[[ Provided text, beginning ]]

On how fish use a "lateral line" to sense water pressure and navigate at night
[Fish] have a couple of other pretty neat senses that are worth mentioning. One is a sense of water pressure or movement in the water that's very acute, thanks to a lateral line.
We're talking about bony fishes now, not the sharks and rays. ... The bony fishes have a lateral line. You may notice a dark row of scales along the center line of a bony fish, and that's actually the shadow cast by these specialized scales. Because there's a depression in each one, and in that depression are specialized little cuplike chambers with gel in them and little hairs that stick out and they detect pressure changes. So it's very useful for navigating at night, for avoiding dangerous things in limited vision conditions and that sort of thing.
On the electrical senses that some fish have
Some fishes, including sharks and I think rays as well, are electroreceptive. They can detect electrical signals from other organisms.
There's also electroproducing fishes. The knifefishes of South America and the elephant-nose fishes ... [are] both electric-producing, so they have EODs, which are electric organ discharges, and they use those as communication signals, and they communicate in some pretty cool ways. They will change their own frequency if they're swimming by another fish with a similar frequency, so they don't jam and confuse each other. They also show deference by shutting off their EODs when they're passing by a territory holder. You don't want to piss off the territory holder, so it's probably better to go "silent" during that time.
The perceptions and sensory abilities of fish, they're the product of over 400 million years of evolution, so it might not surprise us that they've got some pretty cool ways of sensing their environments.

[[ Provided text, end ]]
[[ Material provided, beginning ]]

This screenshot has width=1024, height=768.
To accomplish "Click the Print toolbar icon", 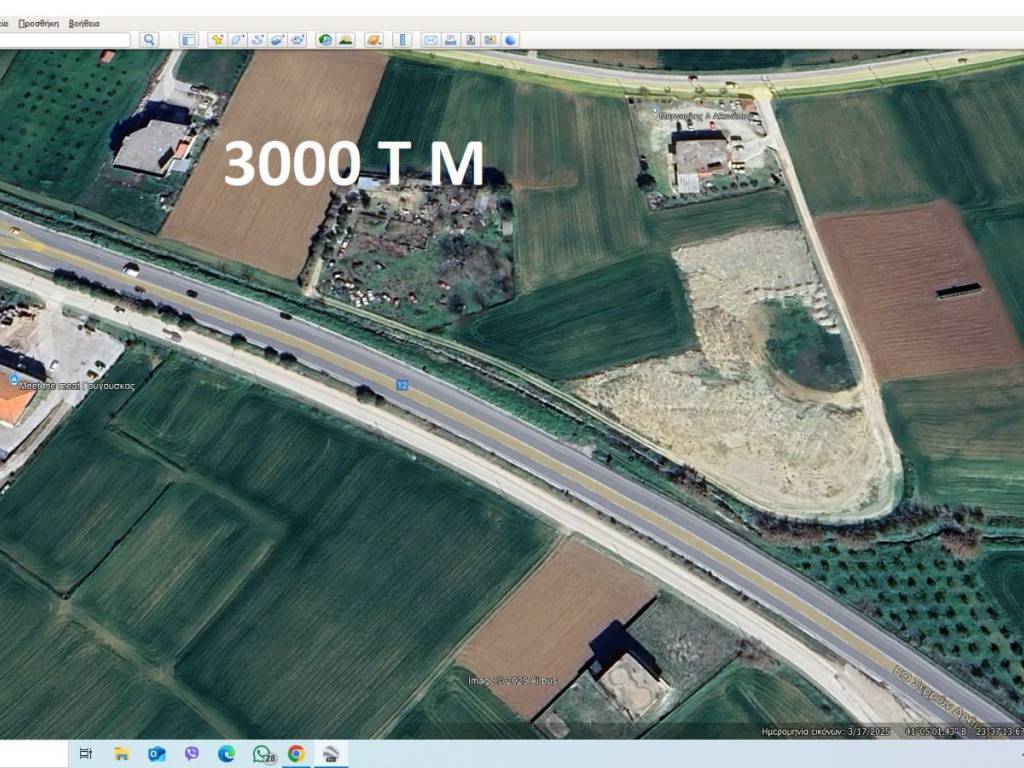I will [x=450, y=40].
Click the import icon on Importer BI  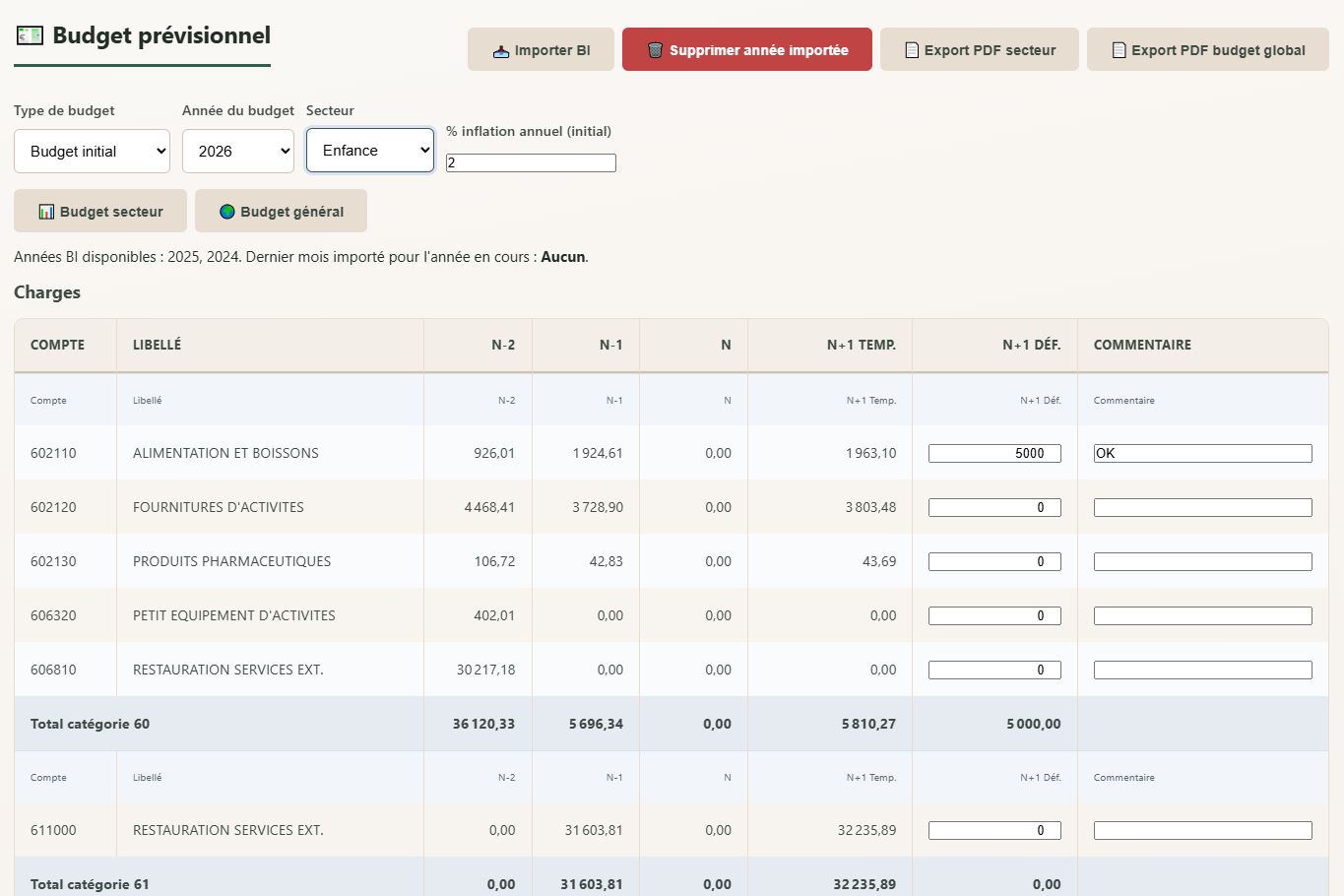501,51
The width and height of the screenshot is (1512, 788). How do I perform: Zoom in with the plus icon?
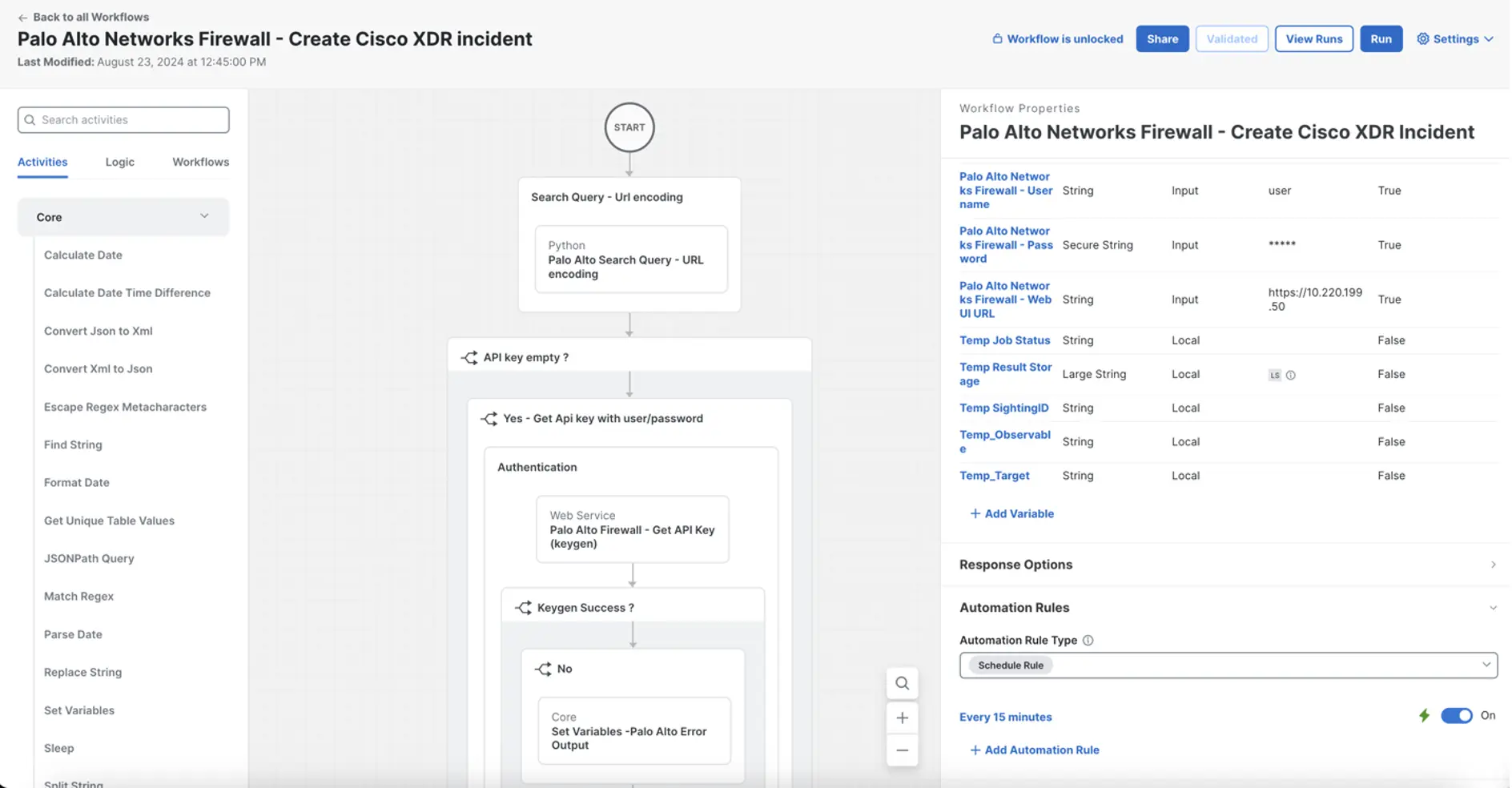(902, 718)
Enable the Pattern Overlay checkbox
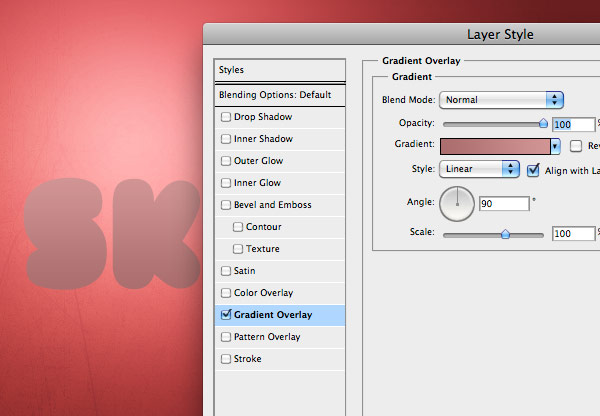 (226, 337)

[[ Material provided, end ]]

* [Questions]
A – In the text on fish senses, what do the knifefishes and elephant-nose fishes use their electric organ discharges for?
B – Using the text on fish senses, explain why a dark row of scales can be seen along the center line of a bony fish.
C – Continue the text on fish senses from the point where it stops.

* [List of answers]
A – They use them as communication signals.

B – The dark row is the shadow cast by the specialized scales of the lateral line. Each of these scales has a depression, and inside it are small cuplike chambers with gel and little hairs that stick out to detect pressure changes.

C –
On fish using flatulence as a means of communication
There is one really curious example involving herrings that I can't resist mentioning. I think if you were to come up with a phrase that best captures it, at least a delicate phrase, "flatulent communication" would be perhaps the right phrase. They live in big schools and they omit gases from the anus in large numbers, and it makes a sound. And they appear to use this as a communication device to maybe signal to others that it's time we moved up or down in the water column, because it's that time of day when the predators are coming out and this sort of thing. The researchers who studied it use the more technical term "Frequent Repetitive Ticks," and I'll leave it to the listener to make an acronym out of that, which is quite appropriate to the behavior.
On the aquarium trade and the popularity of the blue tang, the fish featured in the movie Finding Dory
Some of the methods to catch [blue tang] are pretty awful. Cyanide poisoning, which often kills many of the fishes being targeted, or ones not being targeted, and explosive devices are sometimes used. And then you have the vicissitudes of transport, where they're shipped over continents and the mortality rates are quite high. ...
Dory [in the new Pixar film Finding Dory] is a blue tang. And they are probably going to be very popular in the aquarium trade because of the fact that this film will draw a lot of attention to that species. Well, unfortunately, blue tangs are caught in the wild, and they are subject to some of the ills of the industry. So we are campaigning actively to try to discourage ... people from buying these fishes, because ... when you purchase a product, you tell the manufacturer to do it again, and we don't really want that happening.